Pixel coordinate grounding data:
* * * * * * * * *
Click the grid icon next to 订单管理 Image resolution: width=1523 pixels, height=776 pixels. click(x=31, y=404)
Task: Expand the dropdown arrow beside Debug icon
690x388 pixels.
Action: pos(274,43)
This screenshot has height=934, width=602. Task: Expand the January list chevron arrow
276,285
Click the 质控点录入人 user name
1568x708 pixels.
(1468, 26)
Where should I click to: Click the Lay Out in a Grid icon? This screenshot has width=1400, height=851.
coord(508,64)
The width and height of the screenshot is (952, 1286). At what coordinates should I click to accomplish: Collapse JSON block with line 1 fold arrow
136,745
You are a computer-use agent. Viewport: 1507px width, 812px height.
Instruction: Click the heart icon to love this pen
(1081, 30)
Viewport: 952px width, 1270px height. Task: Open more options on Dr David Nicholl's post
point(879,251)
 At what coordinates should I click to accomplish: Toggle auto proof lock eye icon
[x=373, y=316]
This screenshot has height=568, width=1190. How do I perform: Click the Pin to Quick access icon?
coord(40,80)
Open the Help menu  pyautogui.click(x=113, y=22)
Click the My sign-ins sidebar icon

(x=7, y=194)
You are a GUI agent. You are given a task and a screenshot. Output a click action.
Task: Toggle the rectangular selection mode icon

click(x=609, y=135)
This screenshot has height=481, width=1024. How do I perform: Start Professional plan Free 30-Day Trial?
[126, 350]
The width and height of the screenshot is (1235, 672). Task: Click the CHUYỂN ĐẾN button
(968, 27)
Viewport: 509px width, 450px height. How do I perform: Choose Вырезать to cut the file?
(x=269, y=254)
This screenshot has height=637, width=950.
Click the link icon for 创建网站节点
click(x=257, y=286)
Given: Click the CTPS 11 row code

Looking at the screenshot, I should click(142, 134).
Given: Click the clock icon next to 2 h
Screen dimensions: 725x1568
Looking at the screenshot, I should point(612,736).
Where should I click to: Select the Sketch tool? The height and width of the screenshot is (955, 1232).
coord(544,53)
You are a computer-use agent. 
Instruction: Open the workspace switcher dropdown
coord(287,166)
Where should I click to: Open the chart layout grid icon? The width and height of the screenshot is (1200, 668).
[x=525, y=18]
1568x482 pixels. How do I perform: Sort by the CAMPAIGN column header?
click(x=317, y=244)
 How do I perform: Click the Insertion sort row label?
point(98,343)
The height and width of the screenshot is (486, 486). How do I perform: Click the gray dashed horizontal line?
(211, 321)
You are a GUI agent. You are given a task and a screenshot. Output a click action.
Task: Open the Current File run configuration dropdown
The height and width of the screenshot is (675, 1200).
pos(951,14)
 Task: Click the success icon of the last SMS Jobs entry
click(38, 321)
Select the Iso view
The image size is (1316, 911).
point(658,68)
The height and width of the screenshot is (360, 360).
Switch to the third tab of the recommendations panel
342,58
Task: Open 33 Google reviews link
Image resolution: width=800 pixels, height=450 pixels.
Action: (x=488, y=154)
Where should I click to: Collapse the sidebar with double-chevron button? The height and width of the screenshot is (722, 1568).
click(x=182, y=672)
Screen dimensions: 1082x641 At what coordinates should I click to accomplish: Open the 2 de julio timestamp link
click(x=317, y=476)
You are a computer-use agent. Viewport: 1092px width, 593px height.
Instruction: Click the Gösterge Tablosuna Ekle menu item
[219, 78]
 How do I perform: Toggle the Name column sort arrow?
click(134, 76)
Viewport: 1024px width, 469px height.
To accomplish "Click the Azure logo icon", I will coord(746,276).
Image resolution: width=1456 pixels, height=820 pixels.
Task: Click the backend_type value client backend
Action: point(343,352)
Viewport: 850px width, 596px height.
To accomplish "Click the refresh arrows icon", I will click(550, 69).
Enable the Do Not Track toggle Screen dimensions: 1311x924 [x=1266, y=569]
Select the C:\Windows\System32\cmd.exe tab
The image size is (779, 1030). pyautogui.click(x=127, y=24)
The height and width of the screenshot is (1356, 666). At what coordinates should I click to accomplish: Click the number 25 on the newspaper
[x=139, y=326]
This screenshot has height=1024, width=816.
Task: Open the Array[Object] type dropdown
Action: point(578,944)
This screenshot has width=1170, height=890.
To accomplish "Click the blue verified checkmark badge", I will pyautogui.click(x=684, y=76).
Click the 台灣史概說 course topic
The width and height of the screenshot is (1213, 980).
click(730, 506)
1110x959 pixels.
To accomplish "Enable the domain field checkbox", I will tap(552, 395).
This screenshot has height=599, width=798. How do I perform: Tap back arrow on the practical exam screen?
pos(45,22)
* * * * * * * * *
:: The task ::
Every line from the one containing "Select the Iso view" through the last line above should be retyped exactly; no other lines are wanted.

:: Finished exercise ::
Select the Iso view
The image size is (1316, 911).
point(658,68)
The height and width of the screenshot is (360, 360).
Switch to the third tab of the recommendations panel
342,58
Task: Open 33 Google reviews link
Image resolution: width=800 pixels, height=450 pixels.
Action: (x=488, y=154)
Where should I click to: Collapse the sidebar with double-chevron button? The height and width of the screenshot is (722, 1568).
click(x=182, y=672)
Screen dimensions: 1082x641 At what coordinates should I click to accomplish: Open the 2 de julio timestamp link
click(x=317, y=476)
You are a computer-use agent. Viewport: 1092px width, 593px height.
Instruction: Click the Gösterge Tablosuna Ekle menu item
[219, 78]
 How do I perform: Toggle the Name column sort arrow?
click(134, 76)
Viewport: 1024px width, 469px height.
To accomplish "Click the Azure logo icon", I will coord(746,276).
Image resolution: width=1456 pixels, height=820 pixels.
Task: Click the backend_type value client backend
Action: point(343,352)
Viewport: 850px width, 596px height.
To accomplish "Click the refresh arrows icon", I will click(550, 69).
Enable the Do Not Track toggle Screen dimensions: 1311x924 [x=1266, y=569]
Select the C:\Windows\System32\cmd.exe tab
The image size is (779, 1030). pyautogui.click(x=127, y=24)
The height and width of the screenshot is (1356, 666). At what coordinates should I click to accomplish: Click the number 25 on the newspaper
[x=139, y=326]
This screenshot has height=1024, width=816.
Task: Open the Array[Object] type dropdown
Action: point(578,944)
This screenshot has width=1170, height=890.
To accomplish "Click the blue verified checkmark badge", I will pyautogui.click(x=684, y=76).
Click the 台灣史概說 course topic
The width and height of the screenshot is (1213, 980).
click(730, 506)
1110x959 pixels.
To accomplish "Enable the domain field checkbox", I will tap(552, 395).
This screenshot has height=599, width=798. How do I perform: Tap back arrow on the practical exam screen?
pos(45,22)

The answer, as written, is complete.